Die Revision der beklagten Partei gegen das Zwischenurteil ist nicht berechtigt.

Rechtliche Beurteilung

Gemäß § 39 Abs 1 VStG kann die Behörde zur Sicherung des Verfalls die Beschlagnahme von Gegenständen anordnen, wenn der Verdacht einer Verwaltungsübertretung vorliegt, für die der Verfall dieser Gegenstände als Strafe vorgesehen ist. Die Beschlagnahme ist also das prozessuale Mittel zur Sicherung der Strafe des Verfalls. Sie beseitigt lediglich die Verfügungsmöglichkeit des Eigentümers, nicht jedoch dessen Eigentum an der beschlagnahmten Sache. Der beschlagnahmte Gegenstand ist zurückzustellen, wenn das Strafverfahren eingestellt oder die Strafe des Verfalls nicht verhängt wird (Ringhofer, Verwaltungsverfahrensgesetze II Anm 4 zu § 39 VStG; Mannlicher/Quell, Verwaltungsverfahren8 Anm 1, 5 und 8 zu § 39 VStG; Walter/Mayer, Verwaltungsverfahrensrecht6 Rz 852). Sofern eine Rückgabe der zu Unrecht beschlagnahmten Sache nicht mehr möglich ist, ist dafür entsprechender Ersatz in Geld zu leisten (Mannlicher/Quell aaO Anm 8; Walter/Mayer aaO). Diese bereits vom Gericht zweiter Instanz vertretene Rechtsansicht wird vom Revisionswerber zwar nicht in Zweifel gezogen, die beklagte Partei vertritt jedoch die Ansicht, der im Jahre 1984 erlassene und in Rechtskraft erwachsene Beschlagnahmebescheid müsse erst von der Verwaltungsbehörde von Amts wegen aufgehoben werden - wozu diese Behörde auch verpflichtet sei - , ehe das Gericht Schadenersatz aus dem Titel der Amtshaftung zuerkennen könne. Mit diesem Einwand kann der beklagte Rechtsträger nicht gehört werden: Er kann sich zur Abwendung des deshalb gegen ihn erhobenen Amtshaftungsanspruchs nicht darauf berufen, daß von seinem Organ ein formell notwendiger Verfahrensschritt - rechtswidrigerweise - unterlassen wurde, sodaß der hier zu beurteilende Beschlagnahmebescheid noch aufrecht ist. Dies würde bedeuten, daß es in der Macht einer Verwaltungsbehörde stünde, von Gesetzes wegen aufzuhebende Bescheide durch rechtswidriges Verhalten (Unterlassen einer entsprechenden Bescheiderlassung) in Geltung zu belassen, um allenfalls gerechtfertigte Schadenersatzansprüche aus dem Titel der Amtshaftung hintanzuhalten. Eine solche Vorgangsweise wäre abermals rechtswidrig; der in der Verfassung verankerte Grundsatz der Trennung der Justiz von der Verwaltung kann dagegen - im Amtshaftungsverfahren - nicht erfolgreich ins Treffen geführt werden.

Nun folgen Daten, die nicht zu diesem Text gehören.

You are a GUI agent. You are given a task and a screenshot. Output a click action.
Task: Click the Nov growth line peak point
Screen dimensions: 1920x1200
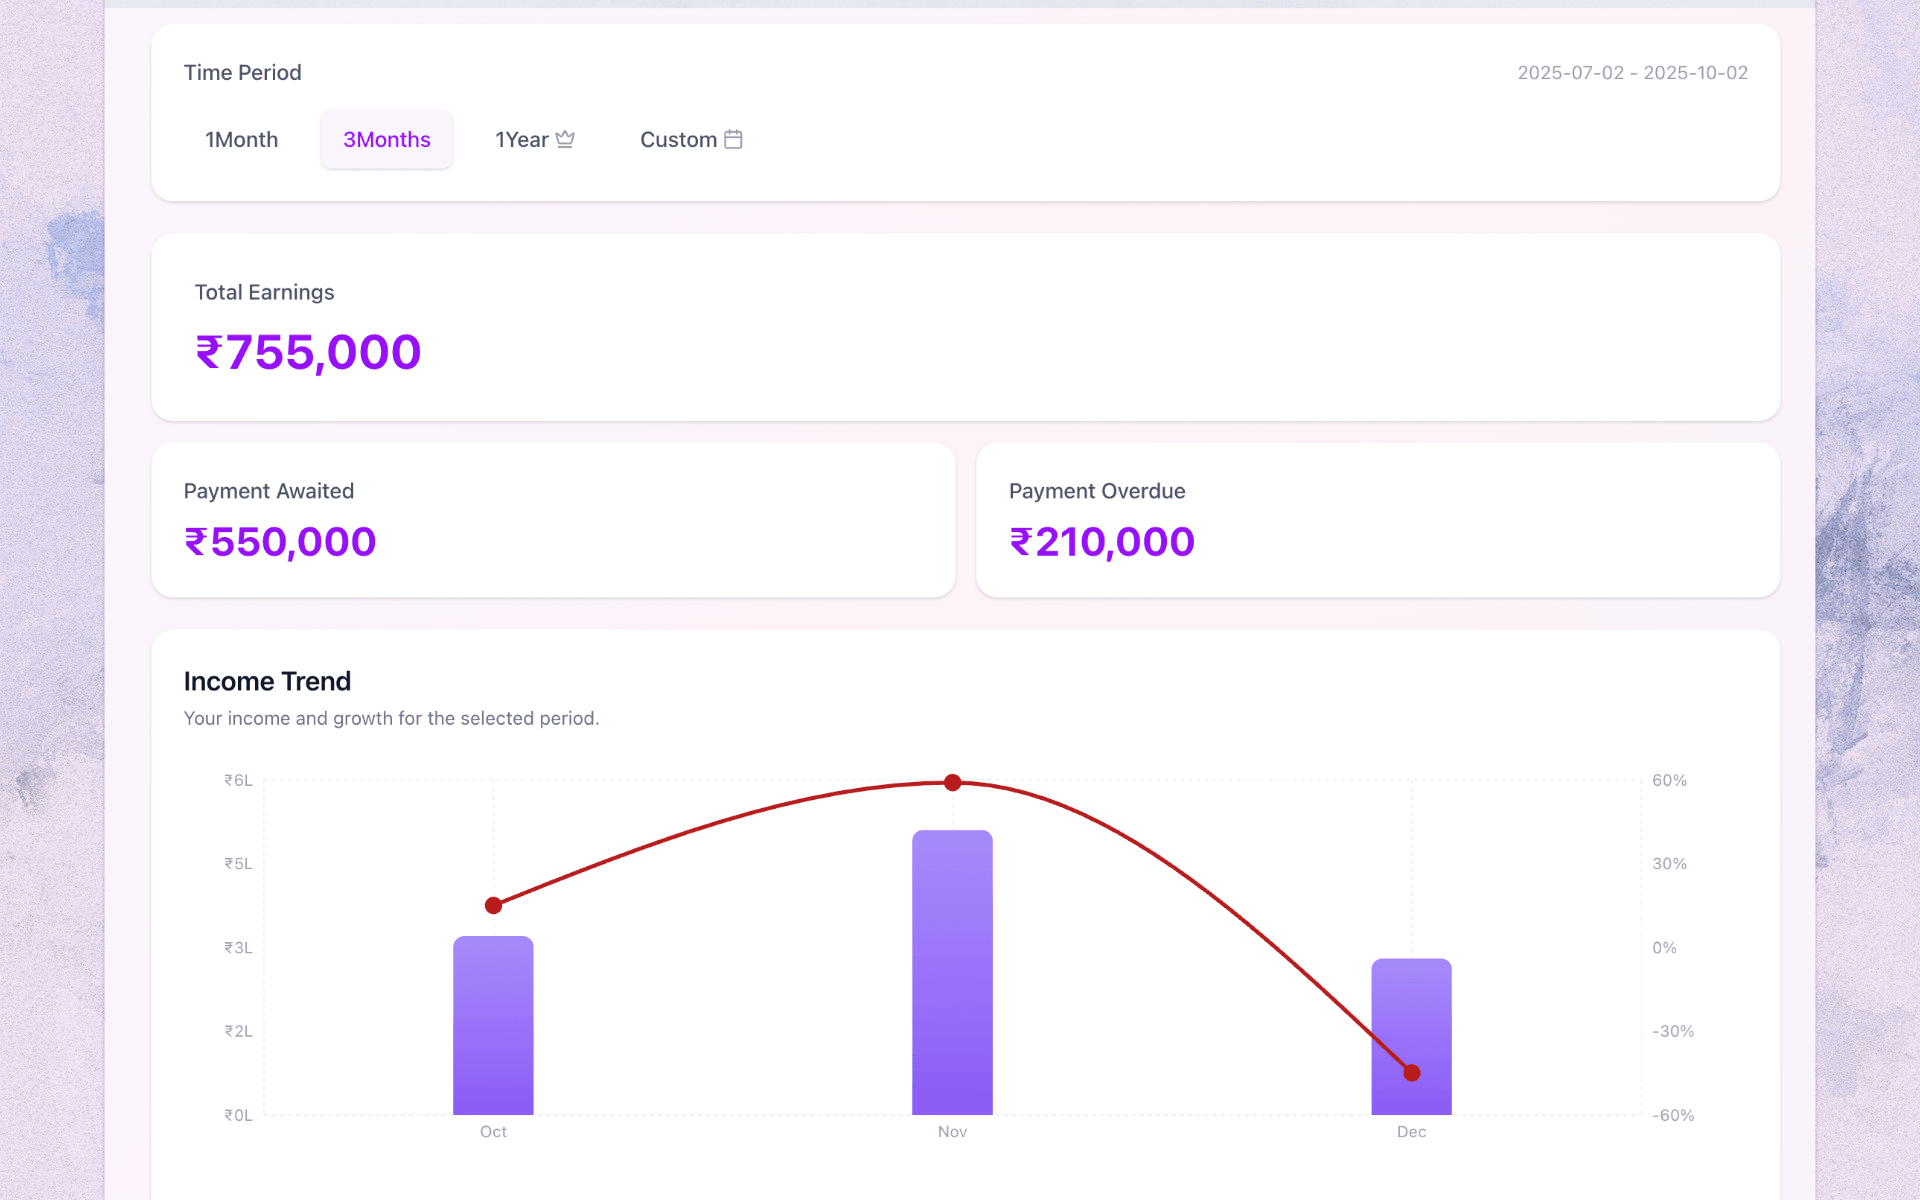952,782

Soweit die beklagte Partei schließlich überhaupt bezweifelt, daß die Beschlagnahme aufzuheben sei, ist sie neuerlich darauf zu verweisen, daß die Beschlagnahme nur zur Sicherung des Verfalls von Gegenständen vorgesehen ist und, wenn ihr Zweck (Sicherung des Verfalls) wegfällt, aufgehoben werden muß: Der Verfall der Hunde wurde aber letztlich beseitigt.

Das Schadenersatzbegehren der Klägerin aus dem Titel der Amtshaftung erweist sich demnach im mit Zwischenurteil des Gerichts zweiter Instanz festgestellten Umfang dem Grunde nach tatsächlich als berechtigt; die Erhebung eines solchen Amtshaftungsanspruchs ist auch zulässig (SZ 67/7).

Der Revision ist nicht Folge zu geben.

Der Kostenvorbehalt beruht auf § 52 ZPO iVm § 393 Abs 4 ZPO.